Gli studiosi hanno reso nota una nuova teoria, secondo la quale gli uomini di Neanderthal che trovavano rifugio 50,000
anni or sono attorno alle grotte di Le Moustier, in quella che è ora la Dordogna in Francia, macellavano carcasse, raschiavano le pelli, modellavano teste d’ascia – e cantavano.
Uno dei nostri antenati coperti di pelliccia iniziava con un suono ritmico in crescendo, e gli altri seguivano, adeguandosi e partecipando. La musica promuoveva “un senso di benessere, di unione davanti al pericolo, di solidarietà” suggerisce il Prof. Mithen, archeologo dell’Università inglese di Reading. La musica, sostiene, creava “un’identità sociale piuttosto che individuale”. E potrebbe risolvere una questione annosa.

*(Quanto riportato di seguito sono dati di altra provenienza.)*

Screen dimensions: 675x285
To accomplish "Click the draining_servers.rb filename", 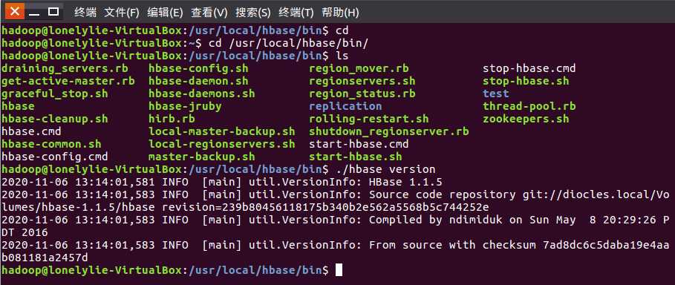I will [x=65, y=68].
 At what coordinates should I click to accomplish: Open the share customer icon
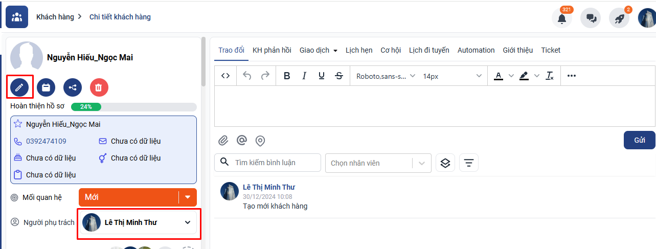click(73, 87)
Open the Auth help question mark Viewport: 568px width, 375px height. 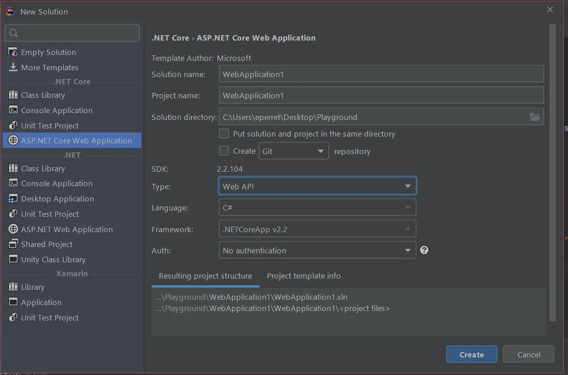424,250
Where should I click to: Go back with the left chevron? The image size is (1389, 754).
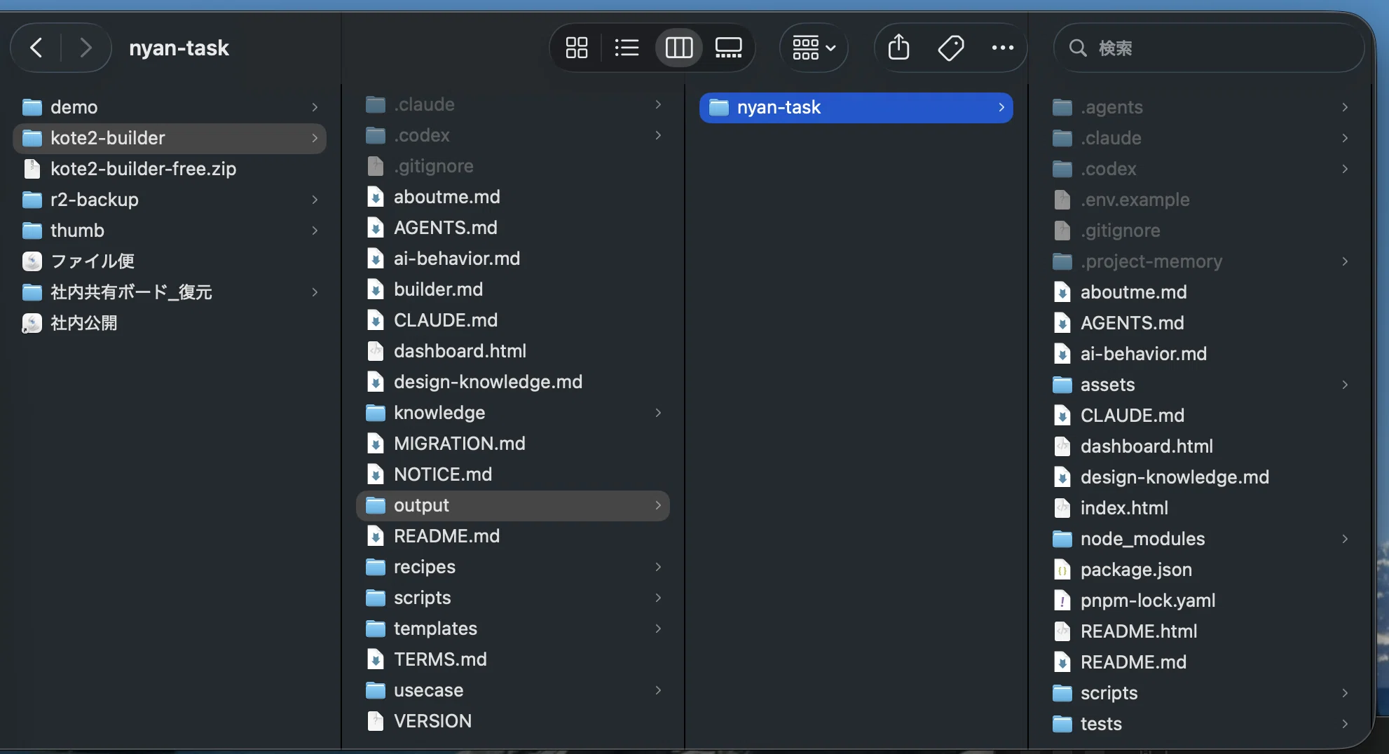36,48
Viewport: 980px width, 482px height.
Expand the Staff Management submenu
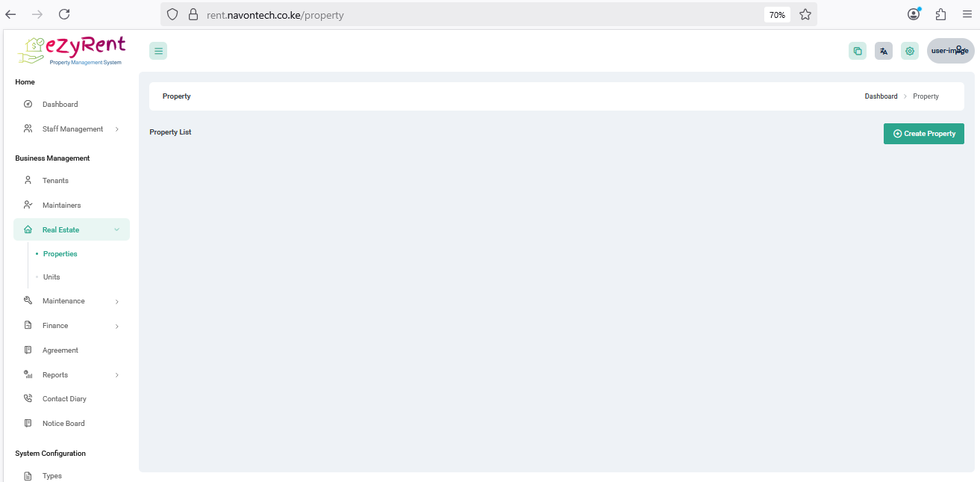click(x=72, y=129)

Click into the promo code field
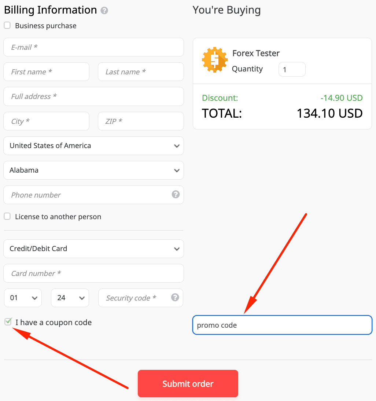pos(282,325)
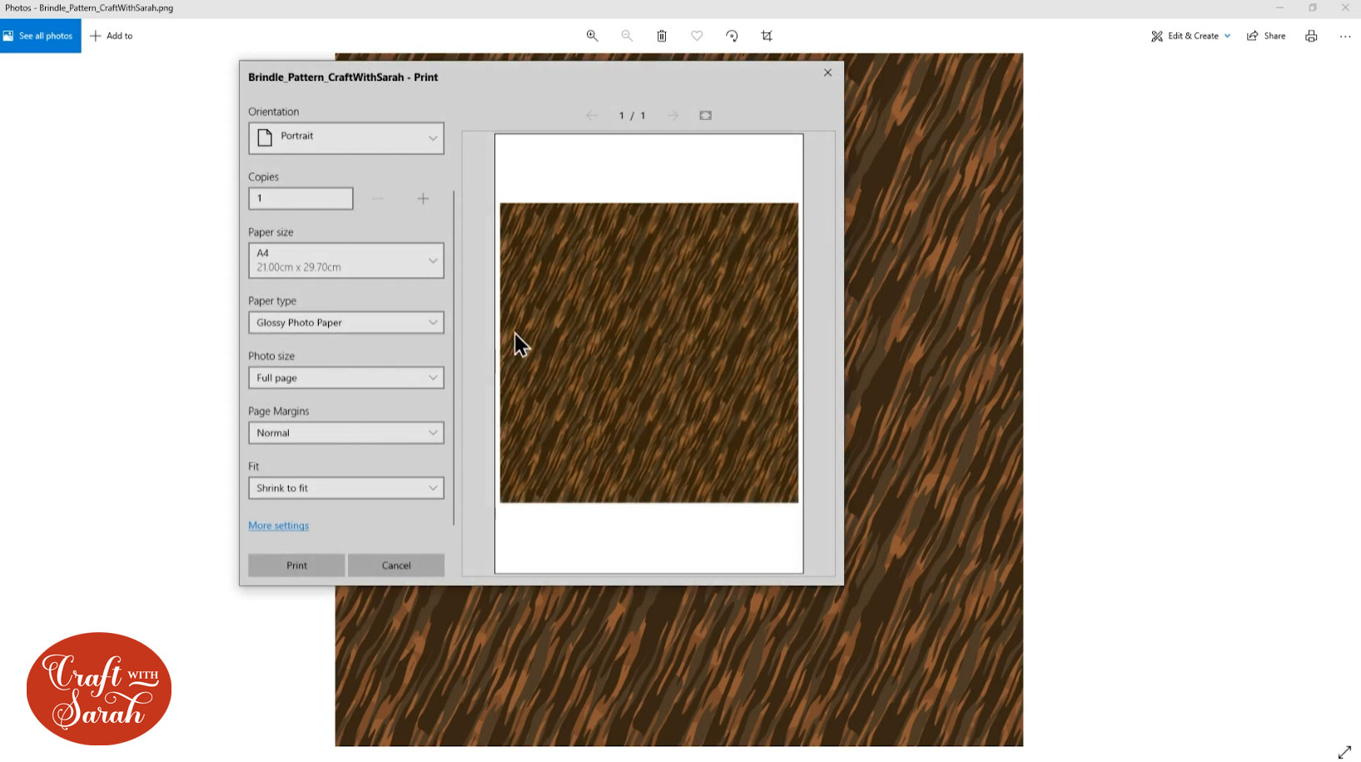Click the zoom out magnifier icon
This screenshot has height=762, width=1361.
click(627, 36)
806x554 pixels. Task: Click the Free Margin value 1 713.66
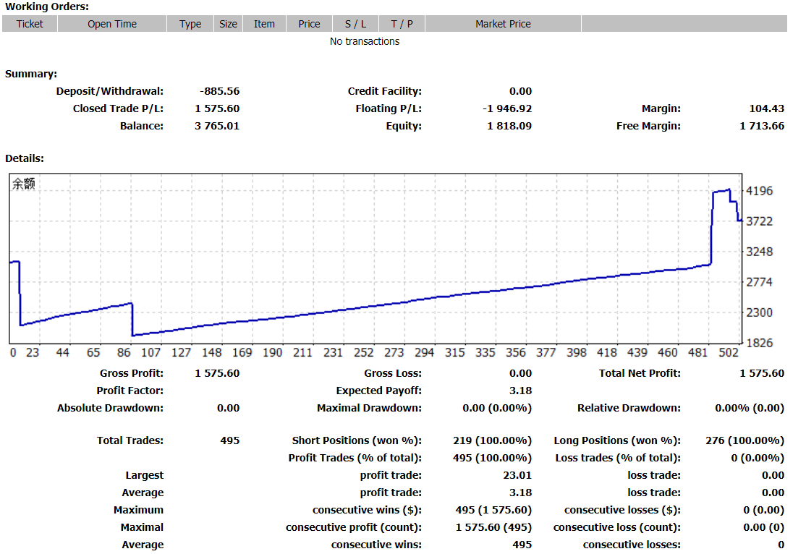coord(762,126)
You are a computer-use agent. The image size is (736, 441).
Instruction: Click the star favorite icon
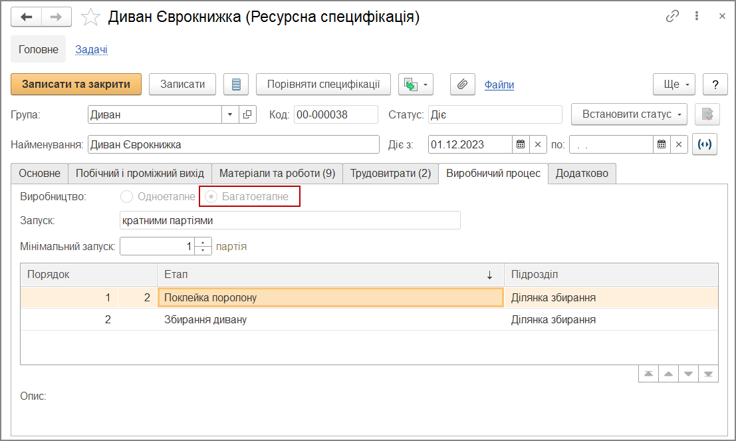pyautogui.click(x=90, y=17)
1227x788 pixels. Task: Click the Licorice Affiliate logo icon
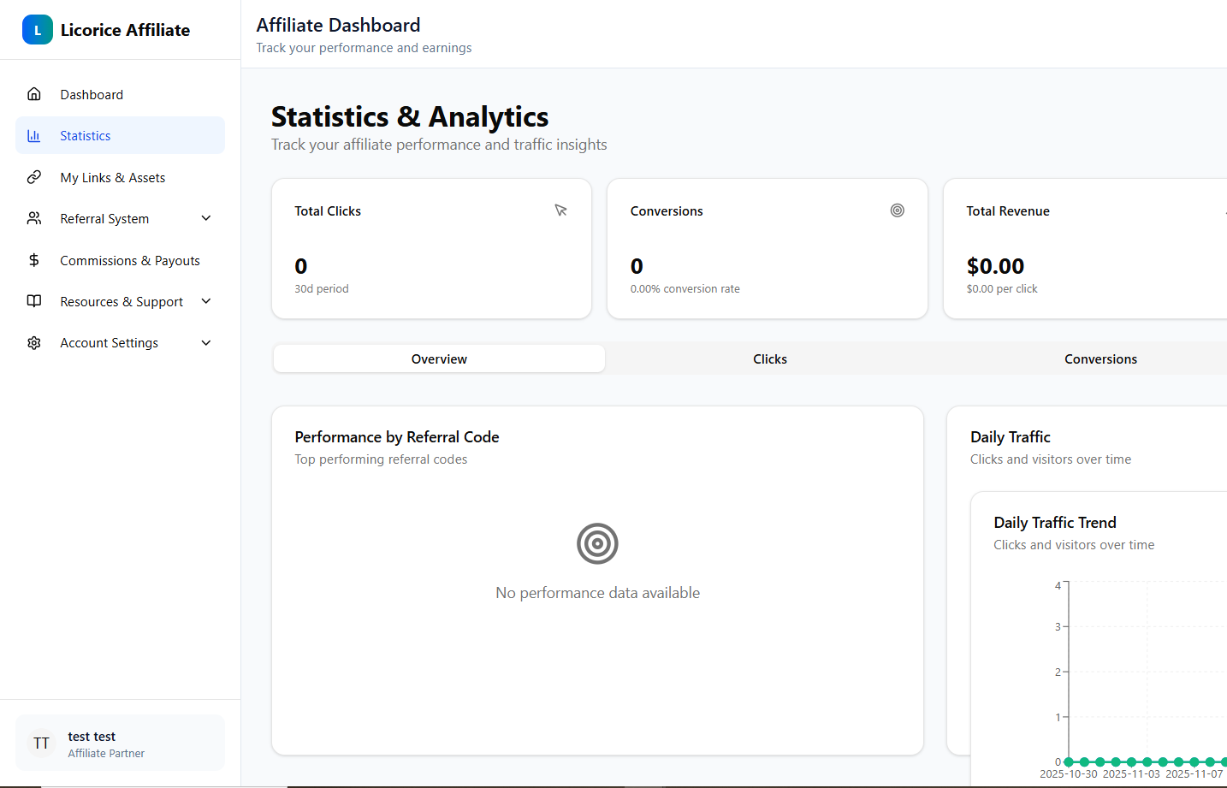click(37, 30)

La musica ha risvolti sulla biologia. La sua ubiquità nella cultura umana, e le forti evidenze che il cervello contenga in sé alcuni circuiti musicali, suggeriscono che la musica sia un prodotto dell’evoluzione umana, e sollevano questioni sul suo ruolo. Nel 1871, Darwin ipotizzava che la musica umana, come il canto degli uccelli, attraesse i compagni. E che, in epoca pre-linguistica, gli antenati umani tentassero di “accattivarsi le simpatie dell’altro con note e ritmi melodiosi”.